SENDİKAL HAREKETE SALDIRININ BOYUTLARI VE TABANDAN REFLEKSİN ZAYIFLIĞI
Bugün varlık-yokluk noktasında duran işçi sendikalarının geleceği, esas olarak, devrimci, sınıf bilinçli dinamiklerin oynadıkları ve oynayacakları rolle doğrudan bağlantılıdır. Başka bir deyişle, işçiler, işyerleri ve sendikalarında gerçekten örgütlü, devrimci ve öncü işçiler, –sendikalı olanlarla da sınırlı olmadan– işçi yığınlarıyla sağlam bağlara sahipseler, türlü engelleri aşmak çok daha kolaylaşır. Örnek vermek gerekirse; 2004 1 Mayıs’ında konfederasyonların tepesindeki bürokratların İstanbul işçisini bölme amaçlı gizli hesapları fabrika ve işletmelerde tartışma masalarına yatırılabilseydi, bölenler amaçlarına ulaşmada aynı başarıyı sağlayabilirler miydi?
10-15 milyonluk işçi kitlesi içinde 600-700 binlerle ifade edilen sendikalı işçilerin üç konfederasyon eliyle sağa sola çekilmesi, yeni yeni bölünmeler, bilinç bulanıklıkları, küçük burjuva aydın unsurların kışkırtmalarıyla da beslenen sendikal rekabetin daha da şiddetlenmesi ve işçi kitlelerini küçümseme anlayışları daha da yaygınlaştıysa; sınıf bilinçli öncü işçi, sendikalar ve üyesi kitlelerle ilişkisini gözden geçirmelidir.
Sendikalı olup olmamasına ve hangi konfederasyona üye olduğuna bakılmaksızın, işçi sınıfının hak ve kazanımları, çalışma ve yaşam koşulları sermaye güçleri tarafından şiddetle tehdit edilmektedir.

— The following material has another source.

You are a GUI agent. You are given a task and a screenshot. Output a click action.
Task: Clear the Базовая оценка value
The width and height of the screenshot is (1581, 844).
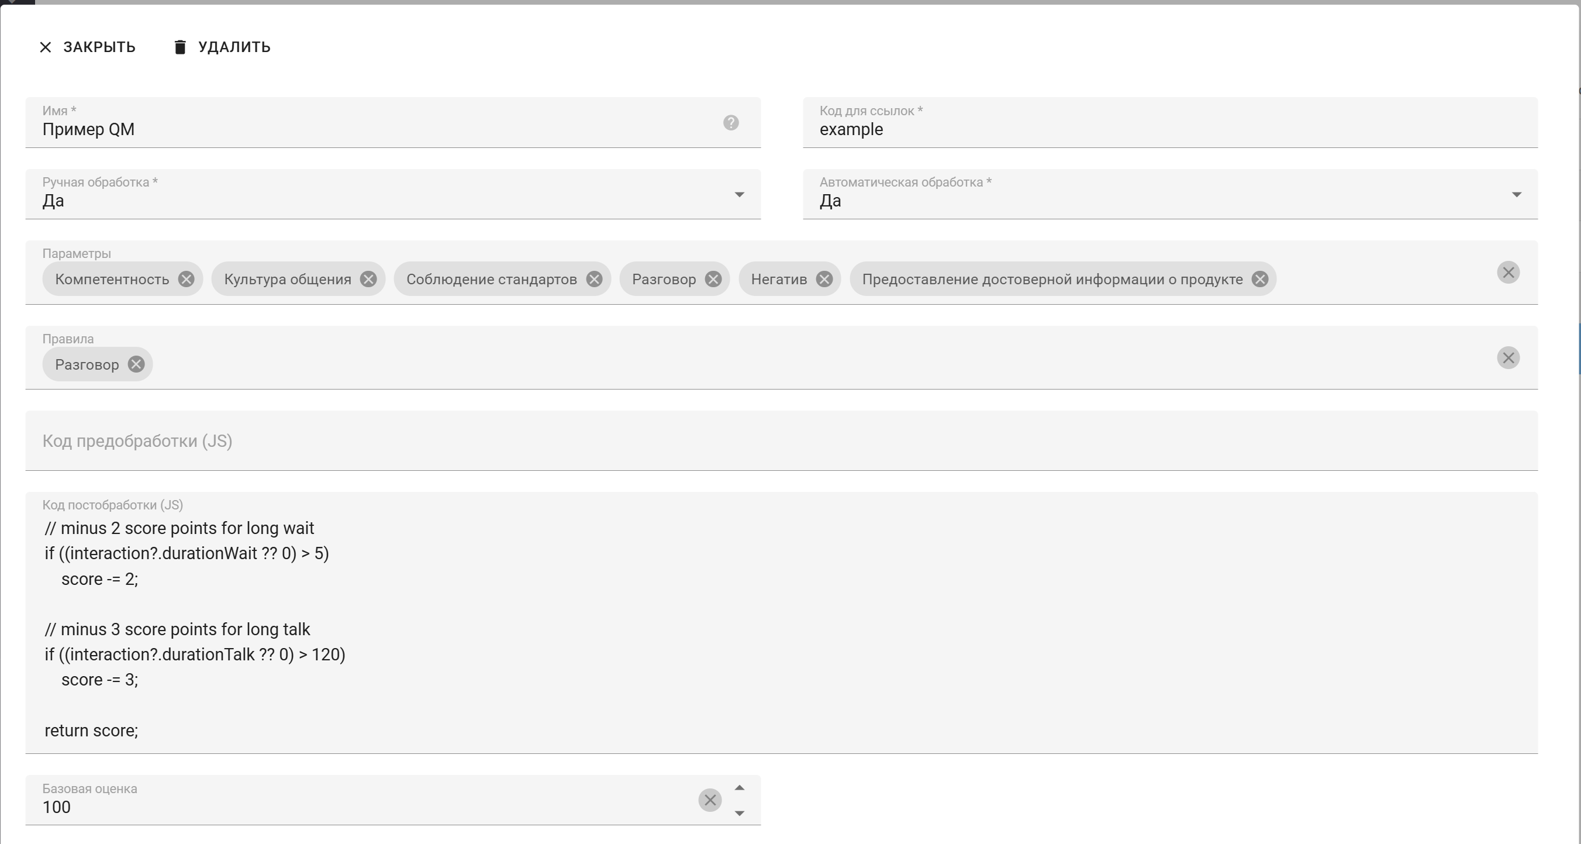point(710,800)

● Onlarca yılın mücadele mirası olan kazanımlar bir bir gasp edilmekte; sendikaların elini kolunu bağlayan kölelik yasaları, şimdi de AKP eliyle takviye edilerek hayata geçirilmektedir.
● Fabrikalarda ve hizmet birimlerinde her gün “yeni” bir çalışma modeli tartışılmakta, “kalite yönetimi” ve “esnek çalışma”ya uyarlamalar, sendikanın rengine, işçinin politik görüşüne bakılmaksızın uygulamaya konulmaktadır.
● Sermaye ve örgütleri, hükümet, taşeronlaştırma ve özelleştirmelerde, işçi kıyımında ve kölelik yasalarını uygulamada, TİS görüşmelerinde konfederasyon, federasyon, şube ayrımı yapmamaktadır. İstanbul belediyelerinde olduğu gibi, MİKSEN, belediyeler adına hazırladığı paketi, Belediye-İş, Genel-İş, Hizmet-İş sendikalarına aynı zarf içinde sunmaktadır.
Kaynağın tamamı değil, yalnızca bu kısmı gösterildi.